Hashes are fast to work with, so to allow us to reverse things,

``````my \$c = 0 ;
my %base35 = map {  \$_ => \$c++ } @base35;
say \$json->encode(\%base35); # we're using features and JSON here

# truncated for your attention span!
# {
#    "0" : 0,
#    "1" : 1,
#    "2" : 2,
#    "3" : 3,
#    "4" : 4,
#    "5" : 5,
#     ...
#    "V" : 31,
#    "W" : 32,
#    "X" : 33,
#    "Y" : 34,
#    "Z" : 35
# }
``````

(Quick usage note: Iteration is cool. There are some who say it is better to be explicit, to type `\$c+=1` or the like, but I fail to see the benefit. In this case, `\$c` iterates after – `\$_ => 0 ; 1` – but reversing the order to `++\$c` makes the iteration occur first. Which can be what you want.)

So, let’s start with a number, like `93`, that we want to convert to base35.

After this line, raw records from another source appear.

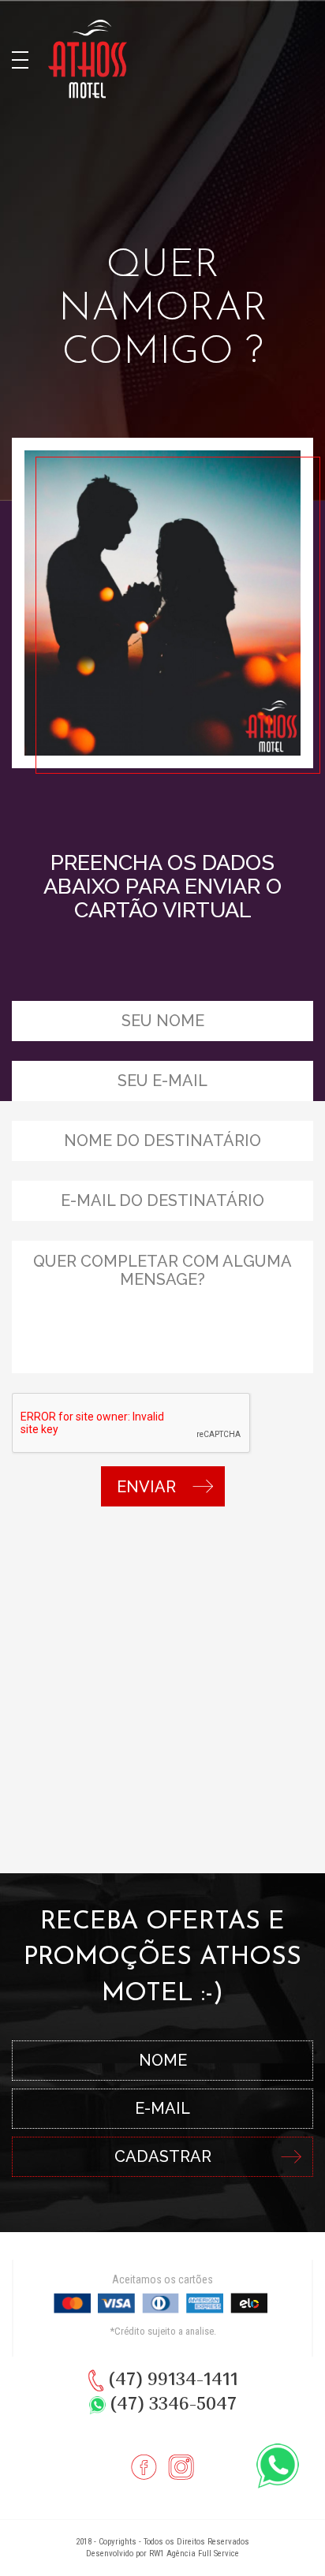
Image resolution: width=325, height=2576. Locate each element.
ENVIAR (146, 1486)
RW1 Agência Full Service (194, 2553)
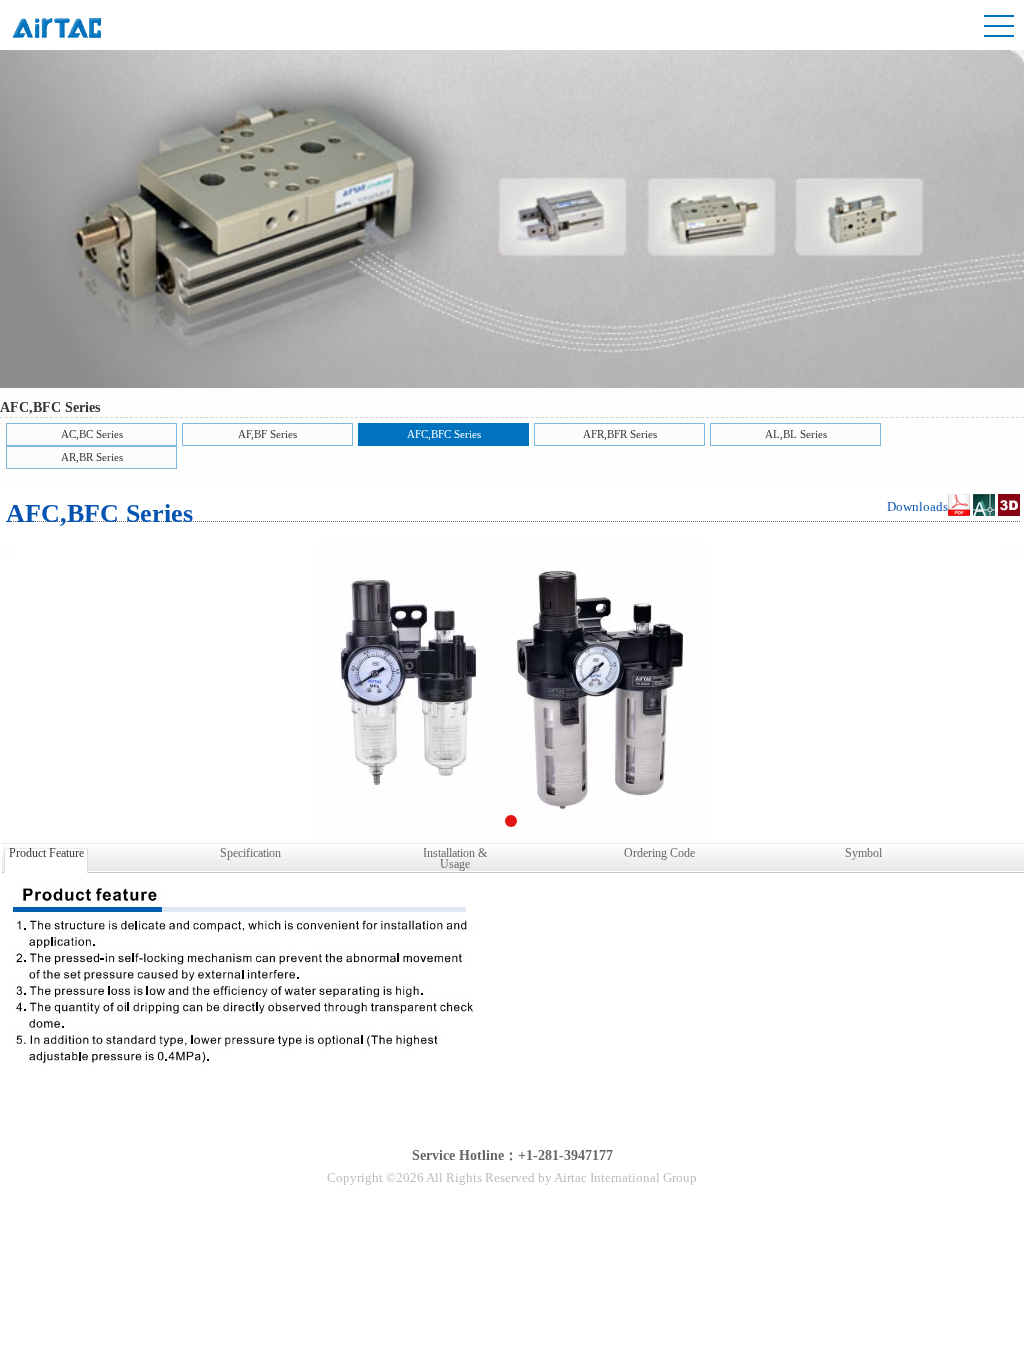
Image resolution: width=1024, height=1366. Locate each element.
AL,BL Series (796, 434)
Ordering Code (659, 853)
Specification (250, 853)
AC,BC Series (92, 434)
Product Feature (46, 853)
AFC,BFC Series (444, 434)
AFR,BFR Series (620, 434)
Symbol (863, 853)
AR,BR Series (92, 457)
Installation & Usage (455, 857)
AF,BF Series (267, 434)
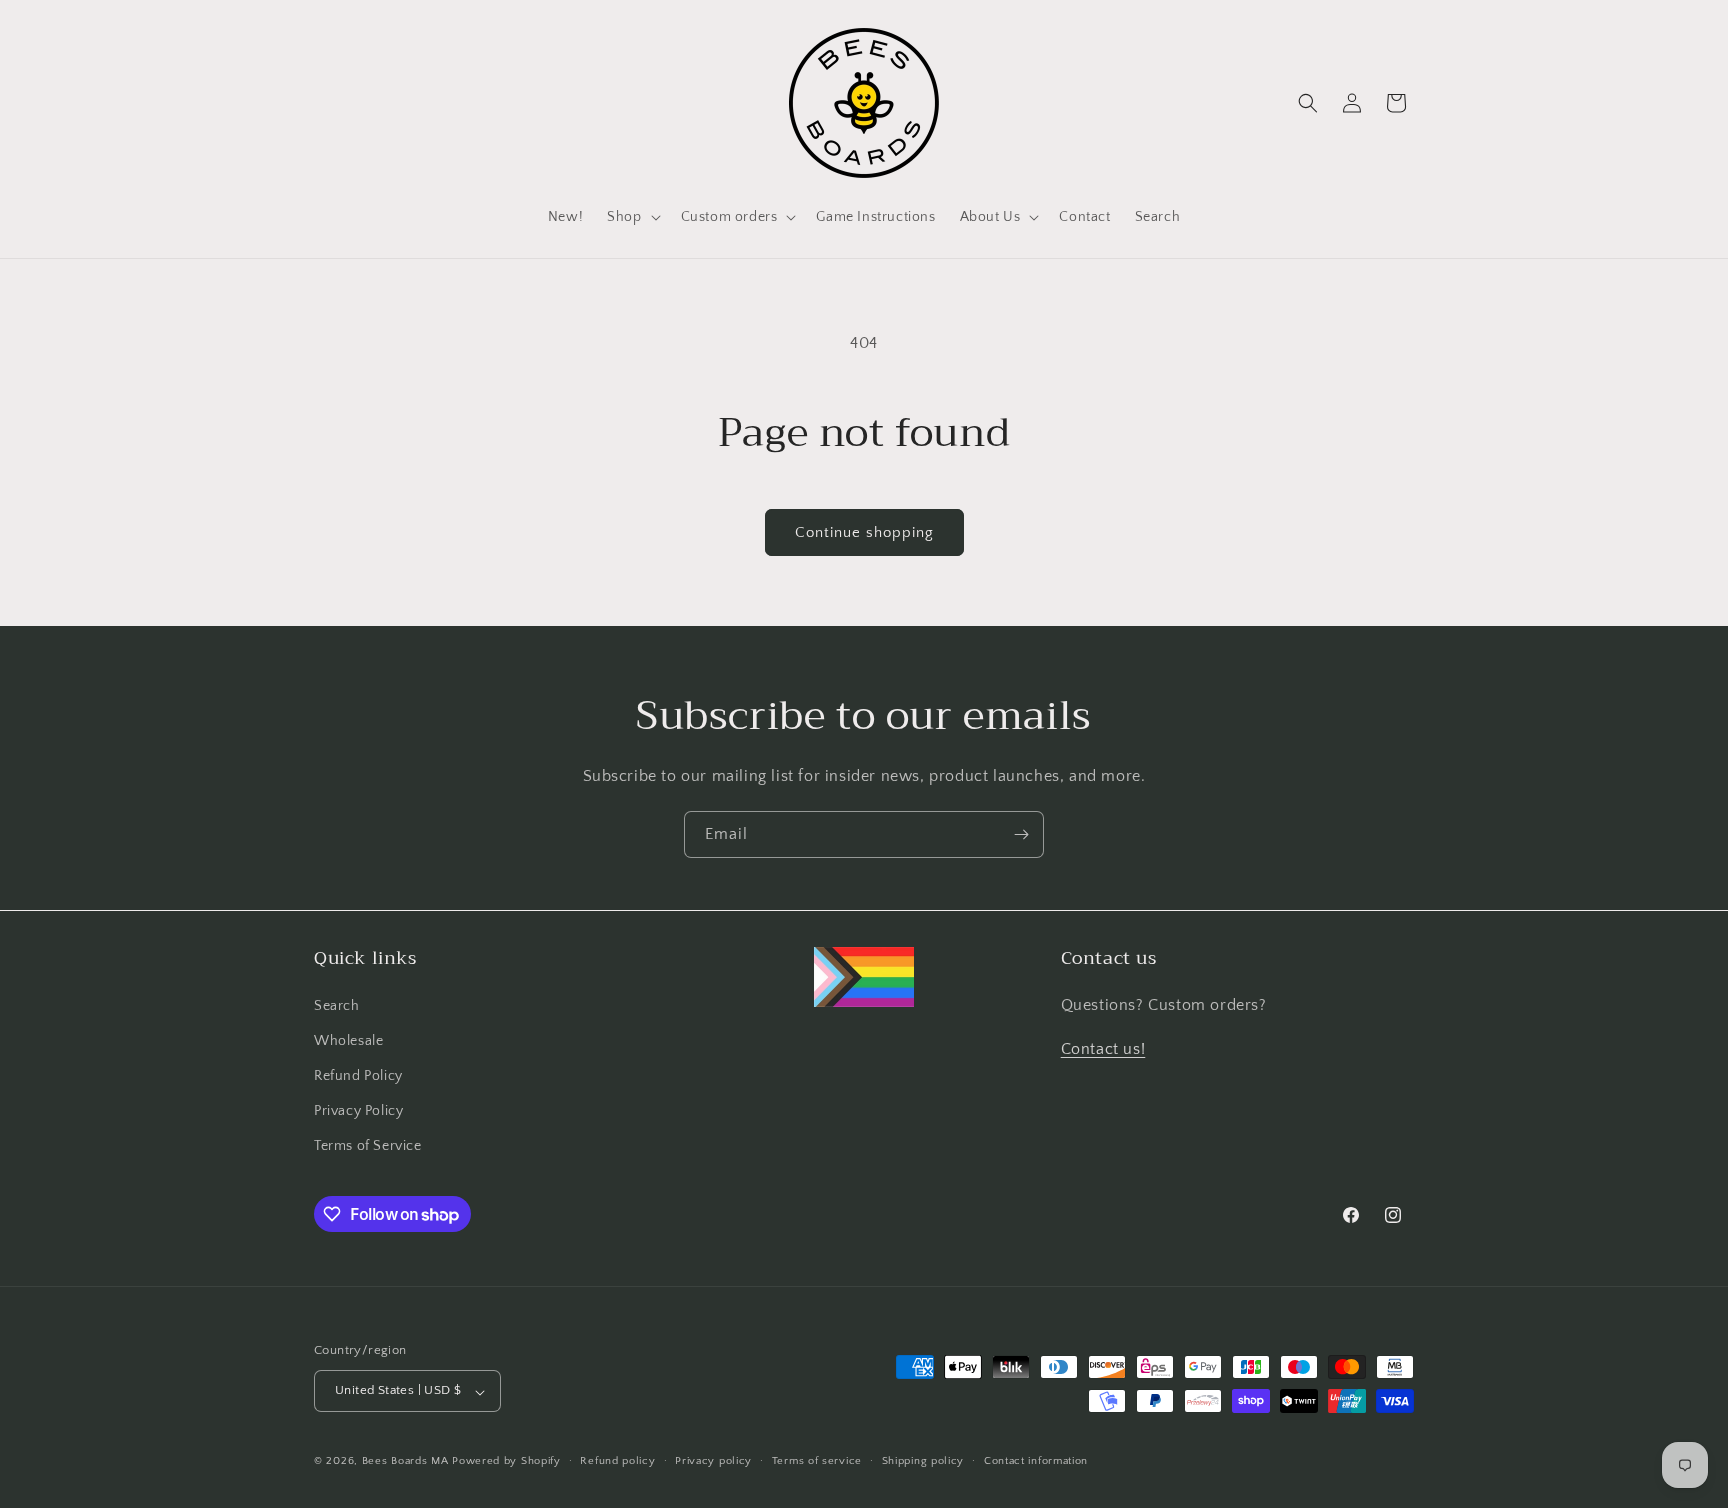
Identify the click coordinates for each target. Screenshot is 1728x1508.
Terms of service (817, 1461)
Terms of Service (368, 1146)
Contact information (1036, 1461)
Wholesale (348, 1040)
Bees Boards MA (405, 1462)
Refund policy (617, 1461)
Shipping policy (923, 1461)
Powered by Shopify (506, 1462)
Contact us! (1103, 1049)
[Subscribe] (1021, 834)
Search (337, 1005)
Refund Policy (358, 1076)
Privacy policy (713, 1461)
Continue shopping (864, 532)
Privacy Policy (358, 1111)
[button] (631, 217)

``````use feature qw{ say signatures }; #I suppose I should make this explicit

base35(93);

sub base35 ( \$n ) {
# tests to ensure that base35 is a number should occur here.
# I'm also not 100% sure this is fine with negative numbers
# and the idea of floating point in base35 gives me the willies.
my @base;
do {
my \$d = \$n % 35;
unshift @base, \$base35[\$d];
\$n = int \$n / 35;
} while ( \$n / 35 > 0 );
return join '', @base;
}

# 2N
``````

Here we use a `do while` loop, which differs from a `while` loop in that you get the first one free, which handles the case of when we try to convert a number less than 35. Within the loop, we:

• get the remainder of divide by 35, or `modulus`
• use the array `@base35` to get the correct character
• use `unshift` to add to the front of the array (opposed to `pop`, which adds it to the end)
• divide the original number by 35 and strip the remainder/floating point by casting as an integer
• and test to see if we go again.

Here, because this is the ASCII representation of the base35, we have an array of characters, which we combine to string with join. I could see this being done with concatenation – `my \$base =''; \$base .= \$base35[\$d]; return \$base`, but eh, it is written.

`93 = 2 * 35 + 23`, and our hash table tells me that `"N" : 23`, so that checks out, but we want to reverse it.

``````sub back35 ( \$base ) {
# tests and adjustments should happen here
# like making uppercase and ensuring Z and
# non-ASCII and non-alphabet characters don't
# get through.
# Pay no attention to the man behind the curtain!
my @base = split //, \$base; # I find 'pop' easier than 'substr'
my \$c    = 0;
my \$h    = 0;
do {
my \$d = pop @base;
my \$e = \$base35{\$d};
my \$f = 35**\$c;
my \$g = \$e * \$f;
\$h += \$g;
\$c++;
} while scalar @base;
return \$h;
}
say back35('2N');
# 93
``````

`\$c`? `\$d`? `\$f`? Nice descriptive variable names, Dave. Good job.

`\$c` indicates how deep we are. Given the base35 number `PERL`, we would start with `L`, which is the zeroth number. Here we get to the implementation detail which is that 35 to the 0th power is `1`, and so `L == 1 * 21 == 21`. Go on to `R`, and there we go `R0 == 27 * 35 ** 2 == 27 * 35 == 945`, to which we add `21` to get `RL == 966`.

So, within the loop:

• pull the lowest digit/character
• use the hash to find the numeric value
• use `\$c` to find out the multiplier
• multiply the digit with the multiplier
• add the result to the return value

(With the mention of iterators, I should mention I could’ve iterated `\$c` when I assigned the multiplier to `\$f`, but I didn’t. This isn’t golf; this is okay.)

And here we find that `PERL` in Base35 is 1089991.

And clearly, it would be reasonably easy to write `to_base(\$number,\$base)` and `from_base(\$string,\$base)` by just changing out hard-coded values, but we run out of letters after base36.